## Your task
Beginning with the first line of the entries below, quote each line until you reach and include the line with "You are a computer-use".

Stored items:
☆ ☆ ☆ ☆ ☆

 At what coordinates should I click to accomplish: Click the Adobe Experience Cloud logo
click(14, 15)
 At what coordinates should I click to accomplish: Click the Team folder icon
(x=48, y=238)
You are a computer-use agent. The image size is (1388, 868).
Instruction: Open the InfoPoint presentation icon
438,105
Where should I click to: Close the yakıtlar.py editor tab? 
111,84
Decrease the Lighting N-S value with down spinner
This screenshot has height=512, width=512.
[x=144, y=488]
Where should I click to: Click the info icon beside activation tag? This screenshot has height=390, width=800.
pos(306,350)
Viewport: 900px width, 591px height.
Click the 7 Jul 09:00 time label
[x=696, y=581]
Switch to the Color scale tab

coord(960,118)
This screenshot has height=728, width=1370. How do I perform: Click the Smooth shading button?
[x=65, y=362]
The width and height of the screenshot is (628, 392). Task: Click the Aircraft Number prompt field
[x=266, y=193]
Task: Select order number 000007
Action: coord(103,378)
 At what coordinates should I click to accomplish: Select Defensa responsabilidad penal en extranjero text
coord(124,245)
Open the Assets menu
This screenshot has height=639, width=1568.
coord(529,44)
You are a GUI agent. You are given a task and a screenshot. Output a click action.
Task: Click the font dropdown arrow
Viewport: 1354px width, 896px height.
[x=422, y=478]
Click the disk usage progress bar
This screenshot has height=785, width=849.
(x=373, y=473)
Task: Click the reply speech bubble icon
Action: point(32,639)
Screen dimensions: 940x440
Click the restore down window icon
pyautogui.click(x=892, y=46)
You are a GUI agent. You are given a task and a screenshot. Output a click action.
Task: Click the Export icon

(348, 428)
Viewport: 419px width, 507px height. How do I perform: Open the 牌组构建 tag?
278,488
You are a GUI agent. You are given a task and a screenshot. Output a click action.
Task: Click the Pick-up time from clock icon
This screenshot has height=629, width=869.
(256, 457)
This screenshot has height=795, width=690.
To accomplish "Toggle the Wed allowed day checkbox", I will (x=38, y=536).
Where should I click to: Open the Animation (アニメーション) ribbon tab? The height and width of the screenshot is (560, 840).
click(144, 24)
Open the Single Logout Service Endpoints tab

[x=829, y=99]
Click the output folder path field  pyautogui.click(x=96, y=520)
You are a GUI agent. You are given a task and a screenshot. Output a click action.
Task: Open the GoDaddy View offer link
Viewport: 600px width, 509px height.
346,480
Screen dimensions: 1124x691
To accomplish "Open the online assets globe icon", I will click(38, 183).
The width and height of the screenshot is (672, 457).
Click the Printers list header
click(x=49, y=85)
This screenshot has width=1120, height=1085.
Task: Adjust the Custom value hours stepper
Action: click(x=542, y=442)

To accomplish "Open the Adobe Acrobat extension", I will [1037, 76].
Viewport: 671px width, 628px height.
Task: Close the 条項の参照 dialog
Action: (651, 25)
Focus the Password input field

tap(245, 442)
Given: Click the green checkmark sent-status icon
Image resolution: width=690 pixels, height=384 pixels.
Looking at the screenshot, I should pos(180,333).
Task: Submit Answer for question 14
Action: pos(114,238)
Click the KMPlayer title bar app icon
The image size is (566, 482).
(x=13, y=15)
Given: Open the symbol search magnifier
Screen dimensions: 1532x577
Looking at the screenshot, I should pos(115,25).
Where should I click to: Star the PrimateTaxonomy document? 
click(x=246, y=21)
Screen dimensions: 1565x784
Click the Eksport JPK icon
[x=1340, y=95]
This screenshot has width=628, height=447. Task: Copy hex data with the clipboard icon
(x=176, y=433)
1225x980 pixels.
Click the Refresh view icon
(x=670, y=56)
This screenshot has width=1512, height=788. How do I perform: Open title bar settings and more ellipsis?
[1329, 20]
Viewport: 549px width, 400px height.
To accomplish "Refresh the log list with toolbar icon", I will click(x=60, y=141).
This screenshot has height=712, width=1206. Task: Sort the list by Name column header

☆ ☆ ☆ ☆ ☆

## Written response
 At what coordinates should I click to accomplish: Click the Adobe Experience Cloud logo
click(14, 15)
 At what coordinates should I click to accomplish: Click the Team folder icon
(x=48, y=238)
You are a computer-use agent. The image size is (1388, 868).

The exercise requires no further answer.